阿蘇郡小国町の杖立温泉、戦後「九州の奥座敷」と呼ばれ歓楽街温泉として栄えた温泉郷に今年も多くの鯉が空を泳ぎました。
「杖立温泉こいのぼり祭り」は、今年で38年目。
河川を跨いで、群れを成すように鯉のぼりを泳がせるイベントが全国で見られますが、その発祥地がこの杖立温泉です。
川の両岸は温泉宿。湯けむりとこいのぼりは、とても風情ある景色です。
もともと杖立温泉は、土地が狭く、こいのぼりを立てることが難しかったんです。
それでも男の子の生まれたご家庭では、健やかな成長を願ってこいのぼりを掲げたい!
鯉のぼりを揚げるには困難なこの地域で、健やかな子供の成長を願って、川の両岸を1本のロープでつなぎ、鯉のぼりを掲げたのが始まりとされています。
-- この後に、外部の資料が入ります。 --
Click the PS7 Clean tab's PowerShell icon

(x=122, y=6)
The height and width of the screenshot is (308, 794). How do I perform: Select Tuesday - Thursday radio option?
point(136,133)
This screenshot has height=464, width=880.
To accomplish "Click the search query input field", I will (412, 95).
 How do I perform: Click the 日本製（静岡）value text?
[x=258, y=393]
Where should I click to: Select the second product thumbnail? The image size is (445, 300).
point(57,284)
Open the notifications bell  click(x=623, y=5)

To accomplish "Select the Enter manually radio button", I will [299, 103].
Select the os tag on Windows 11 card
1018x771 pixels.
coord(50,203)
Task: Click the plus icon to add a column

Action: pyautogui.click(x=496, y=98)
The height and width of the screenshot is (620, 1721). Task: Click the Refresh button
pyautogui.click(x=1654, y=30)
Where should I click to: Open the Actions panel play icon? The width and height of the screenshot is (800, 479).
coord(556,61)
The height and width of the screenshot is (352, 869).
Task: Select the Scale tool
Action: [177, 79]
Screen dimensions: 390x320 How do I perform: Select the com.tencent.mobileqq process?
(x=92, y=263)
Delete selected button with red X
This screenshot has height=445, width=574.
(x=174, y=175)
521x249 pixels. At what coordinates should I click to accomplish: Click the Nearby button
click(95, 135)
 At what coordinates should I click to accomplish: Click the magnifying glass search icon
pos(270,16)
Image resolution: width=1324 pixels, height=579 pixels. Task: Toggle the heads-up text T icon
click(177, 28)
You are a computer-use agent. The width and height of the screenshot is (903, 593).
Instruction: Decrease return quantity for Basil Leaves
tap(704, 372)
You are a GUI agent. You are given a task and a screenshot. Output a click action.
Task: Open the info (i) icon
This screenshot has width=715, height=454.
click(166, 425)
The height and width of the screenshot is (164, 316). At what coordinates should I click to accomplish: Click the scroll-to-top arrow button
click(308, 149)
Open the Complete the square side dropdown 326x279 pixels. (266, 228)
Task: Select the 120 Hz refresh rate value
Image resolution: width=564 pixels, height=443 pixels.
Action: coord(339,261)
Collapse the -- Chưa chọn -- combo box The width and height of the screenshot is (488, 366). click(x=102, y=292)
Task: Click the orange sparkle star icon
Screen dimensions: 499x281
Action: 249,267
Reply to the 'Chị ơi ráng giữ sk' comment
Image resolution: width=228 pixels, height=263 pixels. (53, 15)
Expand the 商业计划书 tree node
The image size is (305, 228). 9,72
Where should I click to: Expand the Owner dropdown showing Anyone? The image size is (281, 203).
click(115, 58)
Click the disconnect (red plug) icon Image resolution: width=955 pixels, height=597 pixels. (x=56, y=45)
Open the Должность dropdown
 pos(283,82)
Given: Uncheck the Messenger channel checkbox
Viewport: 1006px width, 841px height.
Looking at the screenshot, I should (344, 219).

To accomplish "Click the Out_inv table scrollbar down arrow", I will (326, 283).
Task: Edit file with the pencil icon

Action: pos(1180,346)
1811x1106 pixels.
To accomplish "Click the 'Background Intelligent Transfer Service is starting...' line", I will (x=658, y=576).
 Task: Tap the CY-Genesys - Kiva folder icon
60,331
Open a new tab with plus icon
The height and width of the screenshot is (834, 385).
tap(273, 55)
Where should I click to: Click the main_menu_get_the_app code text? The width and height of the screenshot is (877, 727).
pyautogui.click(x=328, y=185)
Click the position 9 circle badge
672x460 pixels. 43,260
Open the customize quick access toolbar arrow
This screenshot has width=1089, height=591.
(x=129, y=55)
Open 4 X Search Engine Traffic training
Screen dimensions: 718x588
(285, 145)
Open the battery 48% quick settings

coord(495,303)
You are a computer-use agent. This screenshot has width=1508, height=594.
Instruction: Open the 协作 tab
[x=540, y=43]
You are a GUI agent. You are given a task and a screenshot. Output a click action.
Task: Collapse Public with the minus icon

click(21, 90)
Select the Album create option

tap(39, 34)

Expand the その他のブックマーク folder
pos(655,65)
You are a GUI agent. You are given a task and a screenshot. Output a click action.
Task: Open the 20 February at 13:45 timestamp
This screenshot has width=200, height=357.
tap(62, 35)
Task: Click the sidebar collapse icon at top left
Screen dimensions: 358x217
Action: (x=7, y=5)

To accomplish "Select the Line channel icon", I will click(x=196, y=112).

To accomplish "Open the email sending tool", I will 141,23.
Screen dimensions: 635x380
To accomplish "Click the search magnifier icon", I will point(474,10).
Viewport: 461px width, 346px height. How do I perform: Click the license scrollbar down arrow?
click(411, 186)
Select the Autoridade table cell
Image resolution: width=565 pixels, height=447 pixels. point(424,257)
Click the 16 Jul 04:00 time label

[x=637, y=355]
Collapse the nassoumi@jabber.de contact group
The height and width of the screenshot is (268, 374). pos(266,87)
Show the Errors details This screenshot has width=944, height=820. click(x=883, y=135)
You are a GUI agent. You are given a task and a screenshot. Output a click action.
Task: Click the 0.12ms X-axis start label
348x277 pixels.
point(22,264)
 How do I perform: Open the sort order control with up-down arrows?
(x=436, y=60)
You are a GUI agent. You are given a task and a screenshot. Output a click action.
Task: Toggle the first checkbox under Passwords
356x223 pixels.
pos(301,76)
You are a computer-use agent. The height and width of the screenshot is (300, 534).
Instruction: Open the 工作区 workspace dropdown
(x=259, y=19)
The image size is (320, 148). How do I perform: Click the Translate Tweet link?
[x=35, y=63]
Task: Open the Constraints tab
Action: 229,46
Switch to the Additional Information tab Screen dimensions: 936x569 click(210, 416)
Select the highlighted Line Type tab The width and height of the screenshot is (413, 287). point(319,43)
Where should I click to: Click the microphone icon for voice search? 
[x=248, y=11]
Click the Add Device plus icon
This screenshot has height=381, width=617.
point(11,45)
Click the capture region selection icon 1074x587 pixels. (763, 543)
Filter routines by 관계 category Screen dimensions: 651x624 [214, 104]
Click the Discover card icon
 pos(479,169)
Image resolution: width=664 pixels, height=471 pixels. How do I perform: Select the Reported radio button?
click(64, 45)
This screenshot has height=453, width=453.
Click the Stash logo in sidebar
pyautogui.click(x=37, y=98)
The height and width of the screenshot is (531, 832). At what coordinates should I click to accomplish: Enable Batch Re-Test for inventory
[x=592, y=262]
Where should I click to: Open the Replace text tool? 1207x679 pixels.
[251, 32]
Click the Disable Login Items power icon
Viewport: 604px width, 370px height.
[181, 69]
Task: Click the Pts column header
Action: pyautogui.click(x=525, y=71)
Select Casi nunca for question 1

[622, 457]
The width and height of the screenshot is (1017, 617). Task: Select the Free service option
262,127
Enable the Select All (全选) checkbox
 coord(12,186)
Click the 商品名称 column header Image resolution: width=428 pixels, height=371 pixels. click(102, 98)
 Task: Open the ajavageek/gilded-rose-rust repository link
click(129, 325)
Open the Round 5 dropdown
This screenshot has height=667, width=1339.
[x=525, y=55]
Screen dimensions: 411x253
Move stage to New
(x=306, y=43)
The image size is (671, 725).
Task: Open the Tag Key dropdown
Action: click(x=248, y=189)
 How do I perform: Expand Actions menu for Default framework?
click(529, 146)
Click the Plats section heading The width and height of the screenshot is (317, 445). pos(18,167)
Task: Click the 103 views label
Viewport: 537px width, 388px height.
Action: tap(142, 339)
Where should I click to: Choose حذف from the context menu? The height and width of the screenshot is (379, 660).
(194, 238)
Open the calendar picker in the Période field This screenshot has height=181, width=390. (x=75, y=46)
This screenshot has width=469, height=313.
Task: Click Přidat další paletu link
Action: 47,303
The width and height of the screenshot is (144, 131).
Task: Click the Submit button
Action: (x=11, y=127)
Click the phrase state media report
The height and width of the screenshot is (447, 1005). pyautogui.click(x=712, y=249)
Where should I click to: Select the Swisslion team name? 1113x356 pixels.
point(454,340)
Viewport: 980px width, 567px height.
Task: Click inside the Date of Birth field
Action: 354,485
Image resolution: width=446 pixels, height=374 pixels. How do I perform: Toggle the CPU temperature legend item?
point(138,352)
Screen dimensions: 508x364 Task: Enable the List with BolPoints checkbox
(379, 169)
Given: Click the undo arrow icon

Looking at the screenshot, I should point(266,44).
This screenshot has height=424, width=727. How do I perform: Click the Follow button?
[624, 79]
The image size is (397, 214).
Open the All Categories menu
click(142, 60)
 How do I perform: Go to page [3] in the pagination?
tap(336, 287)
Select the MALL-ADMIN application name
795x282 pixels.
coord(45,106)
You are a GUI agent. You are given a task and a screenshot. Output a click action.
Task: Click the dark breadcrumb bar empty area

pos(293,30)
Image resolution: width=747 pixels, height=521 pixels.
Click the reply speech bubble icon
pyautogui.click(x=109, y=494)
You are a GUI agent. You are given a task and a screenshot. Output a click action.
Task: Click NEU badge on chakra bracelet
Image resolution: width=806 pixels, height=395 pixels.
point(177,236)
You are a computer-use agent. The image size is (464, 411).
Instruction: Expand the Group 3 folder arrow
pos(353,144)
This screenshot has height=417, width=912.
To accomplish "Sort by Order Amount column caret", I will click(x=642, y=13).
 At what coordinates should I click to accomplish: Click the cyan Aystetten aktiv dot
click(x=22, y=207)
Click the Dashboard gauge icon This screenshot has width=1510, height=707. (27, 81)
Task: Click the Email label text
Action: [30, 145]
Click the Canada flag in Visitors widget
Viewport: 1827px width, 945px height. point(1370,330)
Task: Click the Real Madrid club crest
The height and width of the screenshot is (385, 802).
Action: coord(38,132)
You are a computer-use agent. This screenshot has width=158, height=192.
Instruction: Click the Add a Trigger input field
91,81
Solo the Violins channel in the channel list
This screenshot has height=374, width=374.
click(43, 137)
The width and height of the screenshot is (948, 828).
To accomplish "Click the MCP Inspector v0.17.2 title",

そのうちに、家に眠っているこいのぼりがあると他の地域からもこいのぼりが届くようになりました。
その後、近隣の地域からも鯉のぼりが届くようになり、杖立温泉観光協会がさらに全国に呼び掛け現在に至っています。
先日までこの温泉街を流れる杖立川に3,500匹もの鯉のぼりが元気に泳いでいました。
温泉の湯けむりと鯉のぼりは、とても風情があり、またその泳ぎっぷりは圧巻です。
全国のみなさんの協力があって続いているこの「杖立温泉こいのぼり祭り」は、鯉のぼりのリユースから累計5万人の観光客が訪れる祭りになりました。
こいのぼりは、一年中募集していますよ。